[Material provided Boundary: Start]

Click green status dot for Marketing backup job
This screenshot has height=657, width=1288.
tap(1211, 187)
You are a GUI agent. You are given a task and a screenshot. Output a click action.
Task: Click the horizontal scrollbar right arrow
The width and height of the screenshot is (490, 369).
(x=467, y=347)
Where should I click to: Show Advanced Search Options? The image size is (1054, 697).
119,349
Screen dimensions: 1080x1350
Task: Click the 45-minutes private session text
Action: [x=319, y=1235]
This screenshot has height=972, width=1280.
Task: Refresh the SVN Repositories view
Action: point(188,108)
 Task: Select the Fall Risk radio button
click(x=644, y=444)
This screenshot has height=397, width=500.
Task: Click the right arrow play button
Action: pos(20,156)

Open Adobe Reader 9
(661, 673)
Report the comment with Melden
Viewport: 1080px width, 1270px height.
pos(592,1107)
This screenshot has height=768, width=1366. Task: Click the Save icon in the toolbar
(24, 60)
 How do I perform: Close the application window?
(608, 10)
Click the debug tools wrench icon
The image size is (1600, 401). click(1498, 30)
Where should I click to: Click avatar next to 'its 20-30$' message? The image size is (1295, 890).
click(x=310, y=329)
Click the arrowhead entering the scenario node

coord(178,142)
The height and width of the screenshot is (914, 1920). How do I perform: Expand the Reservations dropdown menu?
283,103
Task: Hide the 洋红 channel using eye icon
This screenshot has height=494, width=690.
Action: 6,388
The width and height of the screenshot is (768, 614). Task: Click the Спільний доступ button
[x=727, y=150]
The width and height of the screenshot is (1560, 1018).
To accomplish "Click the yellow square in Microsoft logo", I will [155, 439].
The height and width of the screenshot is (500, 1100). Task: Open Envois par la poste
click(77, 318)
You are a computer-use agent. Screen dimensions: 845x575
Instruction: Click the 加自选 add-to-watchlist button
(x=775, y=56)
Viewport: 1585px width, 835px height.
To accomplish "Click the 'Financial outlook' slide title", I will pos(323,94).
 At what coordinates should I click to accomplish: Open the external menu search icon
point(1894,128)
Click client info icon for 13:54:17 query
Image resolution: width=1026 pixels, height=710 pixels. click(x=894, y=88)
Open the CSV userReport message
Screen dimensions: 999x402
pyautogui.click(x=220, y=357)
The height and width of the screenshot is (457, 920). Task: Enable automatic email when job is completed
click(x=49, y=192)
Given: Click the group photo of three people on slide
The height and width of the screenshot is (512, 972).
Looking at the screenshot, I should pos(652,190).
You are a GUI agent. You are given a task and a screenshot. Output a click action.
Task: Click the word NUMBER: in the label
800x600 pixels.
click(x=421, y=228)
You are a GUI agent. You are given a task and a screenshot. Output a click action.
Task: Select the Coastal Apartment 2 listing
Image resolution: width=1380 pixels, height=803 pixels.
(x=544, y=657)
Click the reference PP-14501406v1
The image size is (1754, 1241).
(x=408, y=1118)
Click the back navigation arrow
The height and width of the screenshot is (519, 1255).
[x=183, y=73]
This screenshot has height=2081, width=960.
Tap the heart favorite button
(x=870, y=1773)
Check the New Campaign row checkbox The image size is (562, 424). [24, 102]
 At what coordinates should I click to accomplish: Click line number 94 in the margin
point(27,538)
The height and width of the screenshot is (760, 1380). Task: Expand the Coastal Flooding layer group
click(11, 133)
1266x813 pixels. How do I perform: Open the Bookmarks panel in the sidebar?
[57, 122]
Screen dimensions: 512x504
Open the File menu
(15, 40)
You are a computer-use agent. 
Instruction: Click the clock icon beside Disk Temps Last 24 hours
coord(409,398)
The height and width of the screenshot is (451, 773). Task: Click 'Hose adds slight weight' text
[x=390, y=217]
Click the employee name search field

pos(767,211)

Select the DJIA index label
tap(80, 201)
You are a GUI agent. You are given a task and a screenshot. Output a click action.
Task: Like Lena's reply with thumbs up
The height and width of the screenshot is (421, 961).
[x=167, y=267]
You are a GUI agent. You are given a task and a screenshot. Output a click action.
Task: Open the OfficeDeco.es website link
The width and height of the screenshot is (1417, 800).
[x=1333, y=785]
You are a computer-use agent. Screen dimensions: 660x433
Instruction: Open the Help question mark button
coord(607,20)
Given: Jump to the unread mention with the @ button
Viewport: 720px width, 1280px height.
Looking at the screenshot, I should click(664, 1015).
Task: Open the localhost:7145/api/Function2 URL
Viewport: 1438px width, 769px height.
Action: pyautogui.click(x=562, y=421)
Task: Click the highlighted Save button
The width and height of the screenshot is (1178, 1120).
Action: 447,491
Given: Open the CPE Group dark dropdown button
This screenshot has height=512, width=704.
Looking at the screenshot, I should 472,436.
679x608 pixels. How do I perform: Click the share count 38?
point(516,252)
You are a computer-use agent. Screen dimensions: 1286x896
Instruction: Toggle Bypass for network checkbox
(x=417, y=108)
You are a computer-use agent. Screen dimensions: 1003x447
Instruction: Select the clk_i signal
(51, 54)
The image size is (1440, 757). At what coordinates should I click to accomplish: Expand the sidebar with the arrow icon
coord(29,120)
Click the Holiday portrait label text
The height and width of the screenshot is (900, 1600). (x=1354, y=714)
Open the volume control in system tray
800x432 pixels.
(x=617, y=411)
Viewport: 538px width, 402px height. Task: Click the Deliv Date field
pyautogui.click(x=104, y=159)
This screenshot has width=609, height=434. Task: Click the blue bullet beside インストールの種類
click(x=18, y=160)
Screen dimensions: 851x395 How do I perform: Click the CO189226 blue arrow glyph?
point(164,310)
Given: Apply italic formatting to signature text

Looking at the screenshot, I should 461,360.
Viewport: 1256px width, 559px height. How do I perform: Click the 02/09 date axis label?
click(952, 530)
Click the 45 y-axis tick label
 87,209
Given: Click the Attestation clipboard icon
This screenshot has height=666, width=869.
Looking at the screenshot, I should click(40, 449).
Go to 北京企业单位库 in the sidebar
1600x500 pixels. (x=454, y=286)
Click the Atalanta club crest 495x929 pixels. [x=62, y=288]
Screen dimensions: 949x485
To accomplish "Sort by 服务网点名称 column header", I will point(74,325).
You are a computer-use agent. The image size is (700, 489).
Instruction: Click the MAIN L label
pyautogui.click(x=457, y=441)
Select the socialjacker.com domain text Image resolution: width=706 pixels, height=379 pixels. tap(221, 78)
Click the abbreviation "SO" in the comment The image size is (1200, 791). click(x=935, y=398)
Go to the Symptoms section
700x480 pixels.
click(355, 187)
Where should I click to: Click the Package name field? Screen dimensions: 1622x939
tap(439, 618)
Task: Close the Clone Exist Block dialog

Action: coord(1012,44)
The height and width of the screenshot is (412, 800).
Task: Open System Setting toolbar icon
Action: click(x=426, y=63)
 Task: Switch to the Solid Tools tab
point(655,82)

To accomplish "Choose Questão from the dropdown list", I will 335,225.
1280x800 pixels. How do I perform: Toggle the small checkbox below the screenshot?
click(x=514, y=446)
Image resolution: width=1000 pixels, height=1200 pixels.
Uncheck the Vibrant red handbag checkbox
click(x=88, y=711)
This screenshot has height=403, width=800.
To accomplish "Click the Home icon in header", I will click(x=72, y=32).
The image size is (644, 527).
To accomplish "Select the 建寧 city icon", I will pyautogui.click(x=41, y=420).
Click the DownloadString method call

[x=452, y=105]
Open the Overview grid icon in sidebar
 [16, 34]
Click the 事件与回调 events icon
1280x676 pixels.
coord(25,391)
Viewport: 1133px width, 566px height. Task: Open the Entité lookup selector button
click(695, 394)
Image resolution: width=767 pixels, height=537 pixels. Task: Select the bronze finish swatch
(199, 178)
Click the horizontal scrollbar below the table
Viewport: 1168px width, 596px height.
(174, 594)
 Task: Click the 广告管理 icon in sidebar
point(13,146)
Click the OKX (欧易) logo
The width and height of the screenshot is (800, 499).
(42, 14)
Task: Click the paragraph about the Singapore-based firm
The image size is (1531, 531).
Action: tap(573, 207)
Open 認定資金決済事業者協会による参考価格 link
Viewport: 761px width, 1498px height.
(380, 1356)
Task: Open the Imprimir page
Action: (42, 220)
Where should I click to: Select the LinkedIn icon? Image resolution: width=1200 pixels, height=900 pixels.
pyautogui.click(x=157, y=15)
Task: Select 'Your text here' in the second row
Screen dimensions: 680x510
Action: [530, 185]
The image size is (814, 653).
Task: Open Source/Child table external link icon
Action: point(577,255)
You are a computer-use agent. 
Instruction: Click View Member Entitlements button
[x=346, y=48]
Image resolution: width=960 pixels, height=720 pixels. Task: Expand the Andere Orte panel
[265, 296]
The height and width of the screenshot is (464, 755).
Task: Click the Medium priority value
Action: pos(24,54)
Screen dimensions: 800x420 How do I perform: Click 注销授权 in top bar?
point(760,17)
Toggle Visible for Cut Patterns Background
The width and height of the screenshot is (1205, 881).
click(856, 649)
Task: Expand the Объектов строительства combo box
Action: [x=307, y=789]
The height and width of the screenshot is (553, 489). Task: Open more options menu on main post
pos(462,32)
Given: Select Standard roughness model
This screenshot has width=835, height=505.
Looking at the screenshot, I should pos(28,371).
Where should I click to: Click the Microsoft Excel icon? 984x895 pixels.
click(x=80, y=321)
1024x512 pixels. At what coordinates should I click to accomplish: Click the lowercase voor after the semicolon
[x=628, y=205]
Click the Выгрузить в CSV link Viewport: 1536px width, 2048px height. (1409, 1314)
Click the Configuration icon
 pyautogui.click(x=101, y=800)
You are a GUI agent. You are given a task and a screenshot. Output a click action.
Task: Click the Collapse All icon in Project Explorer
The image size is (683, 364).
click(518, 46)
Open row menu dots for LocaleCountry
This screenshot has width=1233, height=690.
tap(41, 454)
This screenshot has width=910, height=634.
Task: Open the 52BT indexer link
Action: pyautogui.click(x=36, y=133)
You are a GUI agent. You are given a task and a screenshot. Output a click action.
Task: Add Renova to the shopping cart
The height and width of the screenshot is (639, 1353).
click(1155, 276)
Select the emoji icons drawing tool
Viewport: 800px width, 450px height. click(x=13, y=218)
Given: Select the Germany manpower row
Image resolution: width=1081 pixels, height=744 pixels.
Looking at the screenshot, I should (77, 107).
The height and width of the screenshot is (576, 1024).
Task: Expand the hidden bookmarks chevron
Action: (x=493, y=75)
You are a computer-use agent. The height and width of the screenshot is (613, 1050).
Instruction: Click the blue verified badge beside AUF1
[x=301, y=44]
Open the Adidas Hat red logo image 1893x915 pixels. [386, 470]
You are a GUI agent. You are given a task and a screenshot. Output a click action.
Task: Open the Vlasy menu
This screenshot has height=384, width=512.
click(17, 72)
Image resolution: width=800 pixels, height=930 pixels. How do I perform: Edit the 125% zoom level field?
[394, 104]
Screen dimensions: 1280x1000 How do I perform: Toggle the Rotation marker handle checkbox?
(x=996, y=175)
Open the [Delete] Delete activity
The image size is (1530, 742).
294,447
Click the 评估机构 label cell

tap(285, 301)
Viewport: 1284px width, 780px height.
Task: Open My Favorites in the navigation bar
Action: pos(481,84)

[Material provided Boundary: End]

Work order: In the listing above, count each line that holds the word "slide" and report the number alone.

Exercise answer: 2